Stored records
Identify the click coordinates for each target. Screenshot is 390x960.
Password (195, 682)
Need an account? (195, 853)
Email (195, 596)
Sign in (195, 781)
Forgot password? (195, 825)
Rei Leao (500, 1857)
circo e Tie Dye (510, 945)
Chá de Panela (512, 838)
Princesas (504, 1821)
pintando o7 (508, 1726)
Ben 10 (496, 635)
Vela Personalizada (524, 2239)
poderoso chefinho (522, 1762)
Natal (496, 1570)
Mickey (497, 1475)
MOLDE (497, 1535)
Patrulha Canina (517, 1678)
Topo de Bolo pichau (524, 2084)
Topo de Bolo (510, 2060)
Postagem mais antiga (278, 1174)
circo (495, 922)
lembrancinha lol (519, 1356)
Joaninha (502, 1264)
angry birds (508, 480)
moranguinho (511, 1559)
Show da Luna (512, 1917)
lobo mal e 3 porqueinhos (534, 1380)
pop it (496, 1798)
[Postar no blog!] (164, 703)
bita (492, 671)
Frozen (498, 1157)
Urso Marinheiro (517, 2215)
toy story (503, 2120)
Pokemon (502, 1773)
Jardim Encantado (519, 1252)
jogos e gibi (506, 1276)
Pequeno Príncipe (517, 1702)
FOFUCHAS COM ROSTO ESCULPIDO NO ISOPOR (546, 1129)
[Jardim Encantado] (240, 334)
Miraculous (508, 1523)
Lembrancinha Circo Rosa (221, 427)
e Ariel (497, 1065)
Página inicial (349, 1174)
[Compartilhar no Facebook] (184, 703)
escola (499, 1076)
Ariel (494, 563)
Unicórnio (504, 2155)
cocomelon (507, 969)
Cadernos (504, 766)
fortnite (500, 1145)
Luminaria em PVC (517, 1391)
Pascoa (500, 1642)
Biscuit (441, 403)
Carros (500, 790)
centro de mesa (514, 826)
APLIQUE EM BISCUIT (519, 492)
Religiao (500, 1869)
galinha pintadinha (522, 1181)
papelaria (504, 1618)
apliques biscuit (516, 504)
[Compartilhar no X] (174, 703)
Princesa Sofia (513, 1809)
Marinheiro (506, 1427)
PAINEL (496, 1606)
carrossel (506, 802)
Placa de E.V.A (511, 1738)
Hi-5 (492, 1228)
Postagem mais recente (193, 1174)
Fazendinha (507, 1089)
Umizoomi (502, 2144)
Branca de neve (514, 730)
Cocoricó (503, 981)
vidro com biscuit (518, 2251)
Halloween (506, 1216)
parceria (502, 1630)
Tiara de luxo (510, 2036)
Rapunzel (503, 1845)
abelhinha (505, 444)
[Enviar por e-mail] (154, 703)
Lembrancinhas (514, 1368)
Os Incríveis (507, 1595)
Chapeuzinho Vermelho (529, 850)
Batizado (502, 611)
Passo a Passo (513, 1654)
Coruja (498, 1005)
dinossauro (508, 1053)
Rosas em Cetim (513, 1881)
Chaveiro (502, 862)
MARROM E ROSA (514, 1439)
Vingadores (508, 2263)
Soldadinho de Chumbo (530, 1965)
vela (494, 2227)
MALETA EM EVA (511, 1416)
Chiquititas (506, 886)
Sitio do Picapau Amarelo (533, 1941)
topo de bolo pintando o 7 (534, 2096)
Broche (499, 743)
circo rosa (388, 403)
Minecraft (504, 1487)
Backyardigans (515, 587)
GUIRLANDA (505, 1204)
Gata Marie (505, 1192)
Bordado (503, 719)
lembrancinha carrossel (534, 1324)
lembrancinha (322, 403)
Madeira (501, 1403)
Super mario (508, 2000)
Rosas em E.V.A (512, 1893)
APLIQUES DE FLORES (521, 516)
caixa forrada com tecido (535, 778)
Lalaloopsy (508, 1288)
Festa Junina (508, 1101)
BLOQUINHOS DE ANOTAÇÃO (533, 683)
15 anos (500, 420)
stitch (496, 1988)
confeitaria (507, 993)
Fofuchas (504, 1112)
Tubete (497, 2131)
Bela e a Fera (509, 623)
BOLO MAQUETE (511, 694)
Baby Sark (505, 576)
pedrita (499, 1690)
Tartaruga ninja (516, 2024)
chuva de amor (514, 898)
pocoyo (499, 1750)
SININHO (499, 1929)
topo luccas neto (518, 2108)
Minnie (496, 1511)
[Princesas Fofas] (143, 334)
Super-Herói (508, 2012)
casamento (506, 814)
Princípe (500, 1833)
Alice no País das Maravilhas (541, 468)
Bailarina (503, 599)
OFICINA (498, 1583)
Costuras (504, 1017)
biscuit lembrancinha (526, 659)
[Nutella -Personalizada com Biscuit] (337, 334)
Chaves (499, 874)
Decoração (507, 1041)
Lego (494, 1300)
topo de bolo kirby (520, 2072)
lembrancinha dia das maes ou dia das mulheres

## What is expected
One inclusive range is required: first line of the data through the line containing "Urso Marinheiro (517, 2215)". Set it down exactly and output nothing else.

## Task solution
Identify the click coordinates for each target. Screenshot is 390x960.
Password (195, 682)
Need an account? (195, 853)
Email (195, 596)
Sign in (195, 781)
Forgot password? (195, 825)
Rei Leao (500, 1857)
circo e Tie Dye (510, 945)
Chá de Panela (512, 838)
Princesas (504, 1821)
pintando o7 (508, 1726)
Ben 10 (496, 635)
Vela Personalizada (524, 2239)
poderoso chefinho (522, 1762)
Natal (496, 1570)
Mickey (497, 1475)
MOLDE (497, 1535)
Patrulha Canina (517, 1678)
Topo de Bolo pichau (524, 2084)
Topo de Bolo (510, 2060)
Postagem mais antiga (278, 1174)
circo (495, 922)
lembrancinha lol (519, 1356)
Joaninha (502, 1264)
angry birds (508, 480)
moranguinho (511, 1559)
Show da Luna (512, 1917)
lobo mal e 3 porqueinhos (534, 1380)
pop it (496, 1798)
[Postar no blog!] (164, 703)
bita (492, 671)
Frozen (498, 1157)
Urso Marinheiro (517, 2215)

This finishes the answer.